• [EXERCISE PROMPT]: Look through the listing below, find every line with the string "entry", and copy it.

• [EXERCISE INPUT]:
□ □ □ □ □

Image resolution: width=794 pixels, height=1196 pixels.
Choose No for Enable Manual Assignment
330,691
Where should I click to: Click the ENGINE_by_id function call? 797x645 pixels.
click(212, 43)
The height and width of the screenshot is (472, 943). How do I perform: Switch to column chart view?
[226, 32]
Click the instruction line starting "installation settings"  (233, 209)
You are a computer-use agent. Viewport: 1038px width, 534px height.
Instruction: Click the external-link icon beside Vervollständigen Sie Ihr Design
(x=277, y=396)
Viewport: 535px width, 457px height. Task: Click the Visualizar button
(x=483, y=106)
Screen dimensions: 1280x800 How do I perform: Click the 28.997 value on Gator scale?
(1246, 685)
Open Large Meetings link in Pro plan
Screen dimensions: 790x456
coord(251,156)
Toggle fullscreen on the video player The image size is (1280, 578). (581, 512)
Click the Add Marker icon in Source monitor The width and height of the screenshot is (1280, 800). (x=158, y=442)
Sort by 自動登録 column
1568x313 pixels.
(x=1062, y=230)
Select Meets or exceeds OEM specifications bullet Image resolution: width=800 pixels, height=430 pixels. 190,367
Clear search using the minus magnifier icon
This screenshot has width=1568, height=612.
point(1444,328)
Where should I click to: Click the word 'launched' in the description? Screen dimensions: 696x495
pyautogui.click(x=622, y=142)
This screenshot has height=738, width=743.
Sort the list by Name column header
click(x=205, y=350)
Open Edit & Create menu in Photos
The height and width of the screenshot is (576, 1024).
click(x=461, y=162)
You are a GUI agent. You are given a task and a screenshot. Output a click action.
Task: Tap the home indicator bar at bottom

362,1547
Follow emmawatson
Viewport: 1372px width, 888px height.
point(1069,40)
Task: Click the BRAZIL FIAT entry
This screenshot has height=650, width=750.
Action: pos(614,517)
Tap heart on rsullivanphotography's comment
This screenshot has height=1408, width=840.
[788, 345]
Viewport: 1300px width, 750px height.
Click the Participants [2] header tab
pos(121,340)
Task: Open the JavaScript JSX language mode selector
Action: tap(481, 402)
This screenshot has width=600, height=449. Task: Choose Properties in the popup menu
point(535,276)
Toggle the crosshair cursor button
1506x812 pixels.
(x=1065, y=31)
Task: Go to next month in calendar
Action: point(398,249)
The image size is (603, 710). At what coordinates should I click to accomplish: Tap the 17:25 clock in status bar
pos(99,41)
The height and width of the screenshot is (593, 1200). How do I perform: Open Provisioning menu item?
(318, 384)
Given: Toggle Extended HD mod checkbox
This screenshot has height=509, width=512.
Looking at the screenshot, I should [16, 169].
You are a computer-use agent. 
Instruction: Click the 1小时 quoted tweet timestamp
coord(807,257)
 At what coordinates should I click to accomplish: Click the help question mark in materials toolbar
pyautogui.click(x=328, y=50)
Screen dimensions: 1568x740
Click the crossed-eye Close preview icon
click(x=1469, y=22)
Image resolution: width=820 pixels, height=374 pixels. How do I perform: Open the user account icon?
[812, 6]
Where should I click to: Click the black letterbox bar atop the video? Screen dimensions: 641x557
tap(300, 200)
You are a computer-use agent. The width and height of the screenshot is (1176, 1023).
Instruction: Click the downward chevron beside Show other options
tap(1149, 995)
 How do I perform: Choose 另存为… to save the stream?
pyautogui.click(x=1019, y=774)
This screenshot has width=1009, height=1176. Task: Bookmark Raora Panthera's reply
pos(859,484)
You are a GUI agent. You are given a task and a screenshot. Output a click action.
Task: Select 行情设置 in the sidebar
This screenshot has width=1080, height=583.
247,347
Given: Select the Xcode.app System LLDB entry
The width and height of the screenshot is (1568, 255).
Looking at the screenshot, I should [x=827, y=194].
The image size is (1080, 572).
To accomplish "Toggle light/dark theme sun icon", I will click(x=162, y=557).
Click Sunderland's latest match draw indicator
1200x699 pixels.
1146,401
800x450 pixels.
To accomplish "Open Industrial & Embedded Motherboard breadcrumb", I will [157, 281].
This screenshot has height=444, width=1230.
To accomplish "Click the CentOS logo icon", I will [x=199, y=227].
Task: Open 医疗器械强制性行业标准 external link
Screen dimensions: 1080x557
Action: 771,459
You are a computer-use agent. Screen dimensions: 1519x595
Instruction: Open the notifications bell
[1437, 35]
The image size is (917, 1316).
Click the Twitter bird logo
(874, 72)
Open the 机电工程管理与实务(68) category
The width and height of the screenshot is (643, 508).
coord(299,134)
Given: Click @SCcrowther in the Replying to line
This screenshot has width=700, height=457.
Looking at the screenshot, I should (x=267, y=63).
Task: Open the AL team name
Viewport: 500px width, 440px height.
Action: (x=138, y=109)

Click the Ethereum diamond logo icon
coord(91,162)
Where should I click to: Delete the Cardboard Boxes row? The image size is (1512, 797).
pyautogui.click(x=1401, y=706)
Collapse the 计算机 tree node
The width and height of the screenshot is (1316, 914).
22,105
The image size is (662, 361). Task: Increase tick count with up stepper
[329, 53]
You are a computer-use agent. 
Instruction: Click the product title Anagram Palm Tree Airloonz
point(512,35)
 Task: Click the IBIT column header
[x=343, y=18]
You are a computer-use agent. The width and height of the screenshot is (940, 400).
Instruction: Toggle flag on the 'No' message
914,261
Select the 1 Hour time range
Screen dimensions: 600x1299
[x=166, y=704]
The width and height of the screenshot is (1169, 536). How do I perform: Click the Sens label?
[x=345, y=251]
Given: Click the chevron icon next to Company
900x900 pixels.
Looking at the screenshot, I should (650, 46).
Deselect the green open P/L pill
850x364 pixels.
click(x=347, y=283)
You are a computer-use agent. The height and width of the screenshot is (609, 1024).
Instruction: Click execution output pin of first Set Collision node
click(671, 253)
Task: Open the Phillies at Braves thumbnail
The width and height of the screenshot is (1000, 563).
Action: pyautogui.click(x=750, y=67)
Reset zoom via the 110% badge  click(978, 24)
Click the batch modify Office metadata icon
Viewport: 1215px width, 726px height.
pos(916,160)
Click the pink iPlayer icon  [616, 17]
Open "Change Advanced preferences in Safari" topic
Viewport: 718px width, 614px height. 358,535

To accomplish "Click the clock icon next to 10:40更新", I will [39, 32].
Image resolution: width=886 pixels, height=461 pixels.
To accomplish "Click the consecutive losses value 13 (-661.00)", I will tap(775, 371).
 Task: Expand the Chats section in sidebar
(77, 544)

□ □ □ □ □

• [ANSWER BELOW]:
Task: Click the BRAZIL FIAT entry
Given: Select the Xcode.app System LLDB entry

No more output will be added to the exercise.